In a thread in the r/singularity subreddit, a user presented his latest project: a large language model that he trained with 100 hours of self-conducted interviews. Now, user UsedRow2531 is able to conduct interviews with a “locally run ghost” of himself.
He explained that the project involved a lot of tinkering and “many late nights talking to myself”. He emphasized that the success of the project depended less on the method than on the quality of the interview corpus.
Method doesn’t matter, corpus is critical
He chose Vicuna as the model after getting “strange results” with Metas LLaMA 2 (llama-2-70b-hf). He was not sure if this was due to his incorrect modifications, or if the model was actually not doing what it was supposed to do.
Conveniently, his model can also indicate the source, so it’s possible to track which time period the answer came from.
Google, engineering, and many late nights talking to myself like an insane person. The method doesn’t matter. The quality of the interview corpus does matter. With a massive data set, the how is meaningless. This was trained on me up until 2019. I have yet to feed it from 2019 to 2023. Purely a POC to prove to myself I am on the right path.
u/UsedRow2531 on Reddit
The post received a positive response from the Reddit community. Many users were impressed and asked for specific instructions on how to create a digital twin of themselves. Others asked about possible applications for similar projects, including the possibility of training an AI model on personal emails.
New tools for historians and investigators, too?
The discussions surrounding UsedRow’s2531 contribution also led to philosophical musings about the future of autobiographies and personal records.
User u/Pelumo_64 speculated that a person could collect their thoughts in a digital diary, with text generated from audio recordings as needed. This text would then be converted into an interactive bot that could answer questions.

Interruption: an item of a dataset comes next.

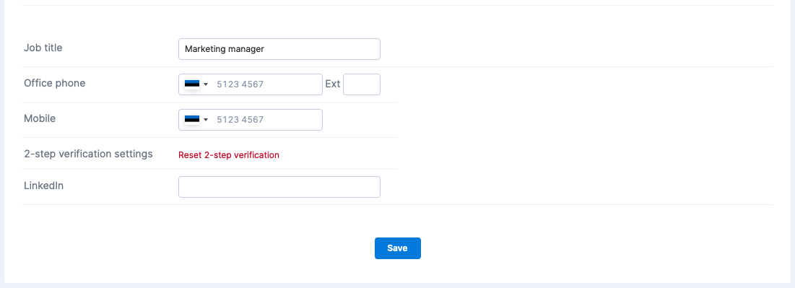Click the Estonian flag in Mobile field
The height and width of the screenshot is (288, 795).
pos(192,120)
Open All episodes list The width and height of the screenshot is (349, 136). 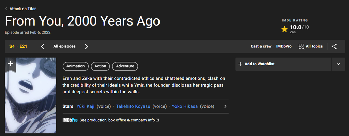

Questions could be about daily life or beliefs the person once held. According to u/Pelumo_64, such a bot could be a valuable tool for anthropologists, historians, and criminal investigators to delve deeper into people’s thoughts and daily lives.
The “ghost” also hallucinates
However, the project reproduces the well-known shortcomings of the major language models. These may not be a problem in the private sphere, but they also show that the profession of the professional biographer is unlikely to die out any time soon.
Despite the carefully curated database, the AI model exhibited some unexpected behavior. Among other things, it repeated several times that it was a genius and that it believed in the existence of aliens. These were aspects that u/UsedRow2531 had never mentioned in his original interviews.
I never said that. I checked all of it. It gets bent out of shape when I correct it. The LLM somehow looks at what I said and decided it was a genius. It is not a genius, nor am I a genius. All very strange.
u/UsedRow2531 on Reddit
User u/More_Grocery-1858 has a plausible answer: The model works with statistical probabilities and therefore knows the different connections between words.
People who said similar things to the original poster would therefore also call themselves geniuses. This leads to the effect shown, even if the thread starter does not call himself a genius.
The concept is not really new. In late 2022, an artist had the idea to feed GPT-3 with diary entries from her childhood in order to get to know herself better. What does the inventor u/UsedRow2531 himself say about his project? “The future is going to be weird.”